Marina Bychkova is a Russian-Canadian figurative artist who has been making dolls ever since she was a 6-year-old girl. Some of her earliest memories were of the beautiful dolls she wasn’t able to play with because they only existed inside of her mind. It took her thousand of tries; but, eventually, she was able to bring those dolls into reality. And, from then on, she has never stopped creating her next perfect doll.
During her years as an student at Emily Carr Institute of Art and Design (Vancouver, B.C, Canada), she was exposed to social, psychoanalytic, and feminist theories. Since then, Marina Bychkova infuses her works with multiple layers of personal, social, and psychoanalytic interpretation.
This piece, for example, is a tribute to breast cancer fighters. It also is Marina’s attempt in working through her personal fear that one day she may be among the numerous women who suffer from this devastating disease.
And, this doll is Marina’s personal response to Synthia R. Daniels’ book: “At Women’s Expense: State Power and the Politics of Fetal Rights.”
Marina Bychkova also uses revisionist fairy tales to explore various social and psychological issues.
Her Beauty and the Beast doll explores the issue of Stockholm Syndrome. Her Snow White and Prince Charming dolls delve into the Prince’s necrophilia.
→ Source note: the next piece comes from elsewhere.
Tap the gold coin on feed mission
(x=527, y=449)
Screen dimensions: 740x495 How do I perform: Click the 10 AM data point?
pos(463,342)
And, her Princess and the Pea doll explores the possibility that the Princess is actually suffering from a medical condition called hemophilia.
Nevertheless, the very first things most people notice upon viewing her works are her beautiful designs and astounding craftsmanship. Her formal training in jewelry-making definitely contributes in the creation of her dolls’ bejewelled sterling silver (gold-plated) outfits.
Unlike many ball jointed artists, Marina Bychkova chooses not to give her dolls glass eyes. Instead, she hand-paints each one of them.
Depending on the complexity of the doll’s costume, Marina’s dedicates 150 to 350 hours of her life to bring each of her dream dolls into reality. It’s a true labor of love, and it shows.